Chicken coop pop door opener

Recently the pop door opener for the old chicken coop stopped working. The pop door is the small door that enables the chickens to go from the coop to their run. It has a door that slides closed at night (on a light sensor), and open in the morning.

So, I purchased a replacement.

One likely factor in the failure of the old opener was that the cord went through the wall then horizontal then vertical, via three pulleys. This complicated system would have put more strain on the motor. Plus, I had a fairly heavy pop door. Here’s the old system, when it was first installed (in January 2016; wow, seems much longer ago):

So in addition to replacing the opener, I simplified the cord system. It still goes through the wall, since the light sensor needs to be outside, but there are now only two pulleys, on a more direct path. Here’s the inside of the new opener, and the pulley above the hole in the wall:

The opener control panel, awaiting installation:

Installed control panel:

On the inside, the hole and second pulley:

The cord now goes straight down from the hole:

The wooden door is also more lightweight now; thick plywood instead of solid wood. Not quite as secure, but should still suffice.
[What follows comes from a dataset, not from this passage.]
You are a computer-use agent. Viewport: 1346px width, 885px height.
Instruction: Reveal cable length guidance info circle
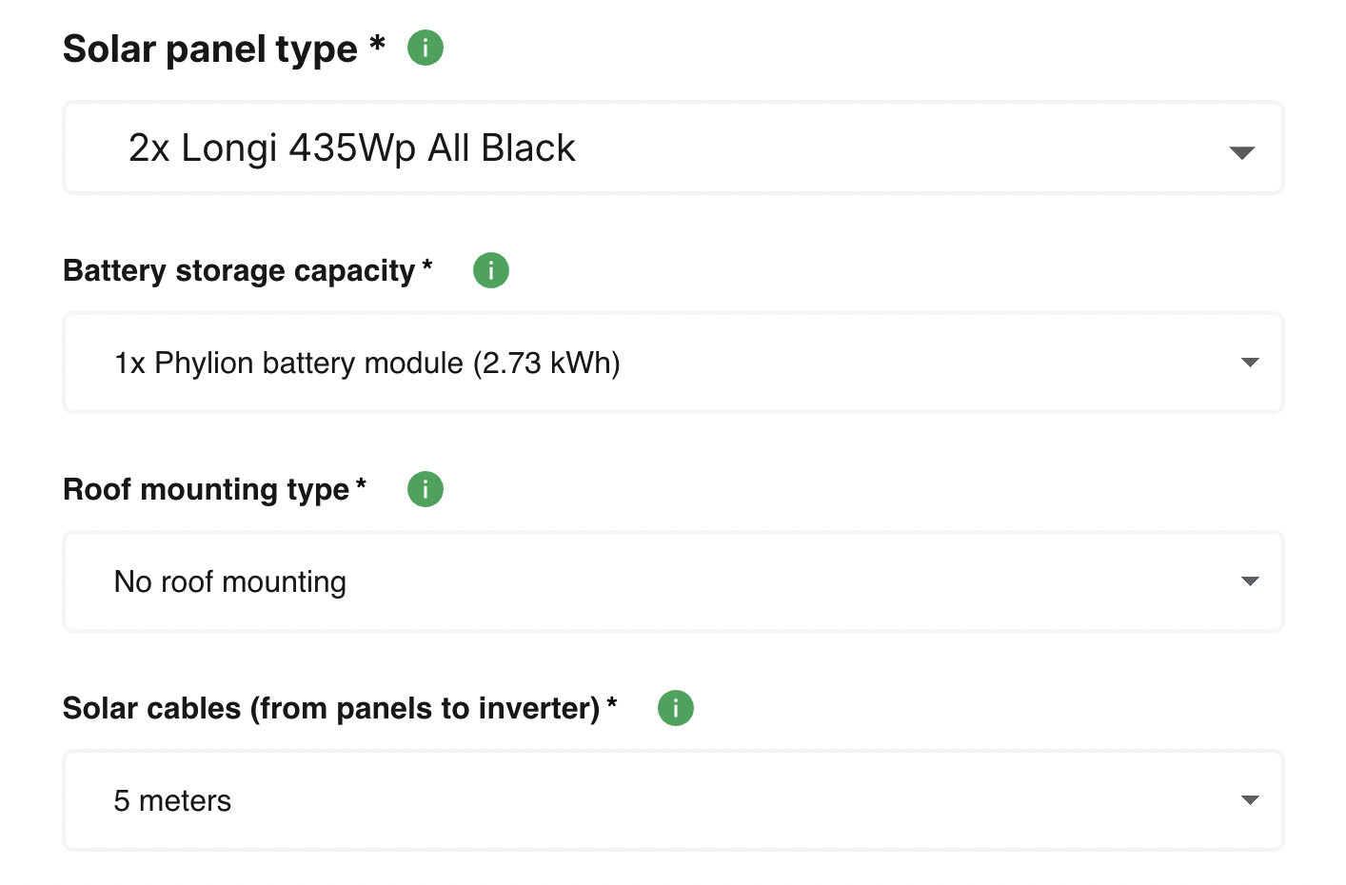click(x=675, y=708)
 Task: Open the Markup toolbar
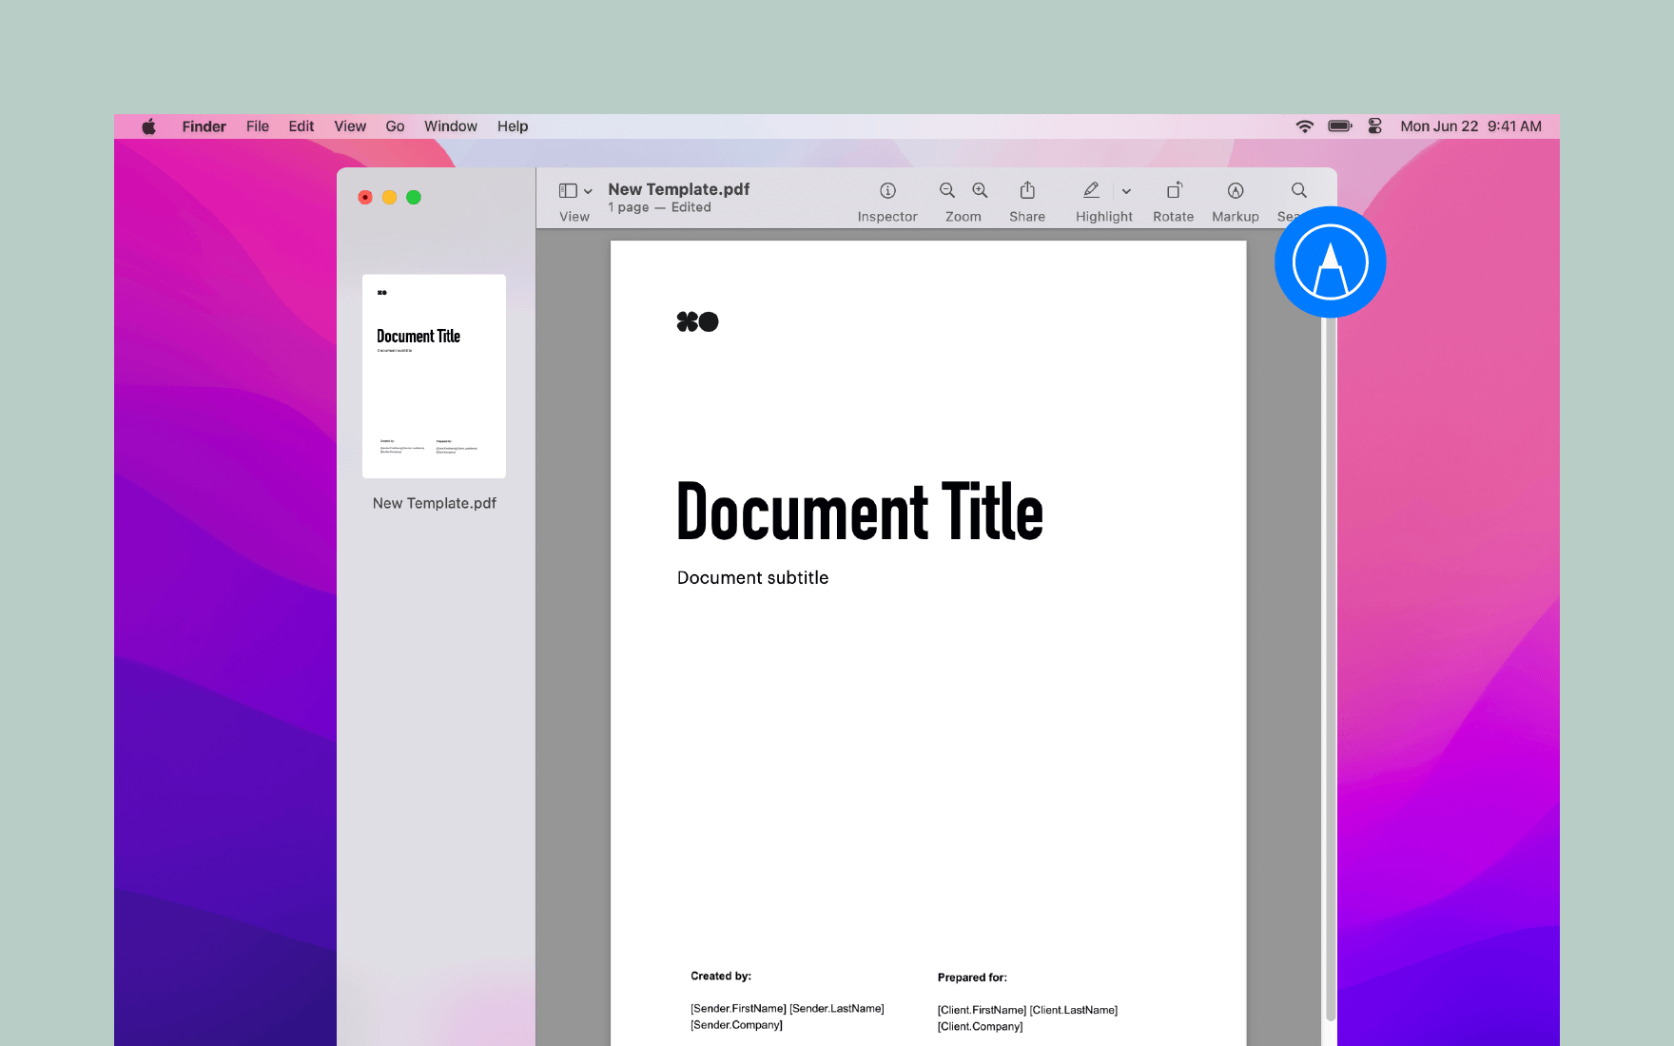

I expect this new setup should last much longer.

2 thoughts on “Chicken coop pop door opener

  1. This looks nice but Why didn’t you just drill a hole throw the back of the housing in a slight downward angle (downward from inside, upward from outside) and that would remove one more pulley?

    Or better leave it as it is but ADD some counter weights through the pulley above door. Just enough weight so the door is heavier. Much like the way garage doors work but they use springs. It would have taken the stress off the motor to almost nothing. You can make the door nice and heavy so predators can’t lift it. There was a video of how a guy made a door (unrelated to chicken doors) where if the door was trying to be lifted the counter weight won’t help, it was only when the motor pulled from the motor side that the counterweights engaged. It was so simple it only used a loop knot , an eye bolt and some common piece of hardware to make it work. I just can’t remember how he did it. If I find the video I will come back and link it if you replay with interest.

    Of course there is the option of putting the counterweight with spool on the same axle of the motor that has the primary Spool. when the motor turns on and starts pulling the door up it also let’s down the counterweight which takes the stress off the motor. But is the motor is not running the total weight of the door is holding the door down. I don’t like it as much as the first method because the first method would keep the door closed but will also keep the door from coming crashing down if you used cheap string.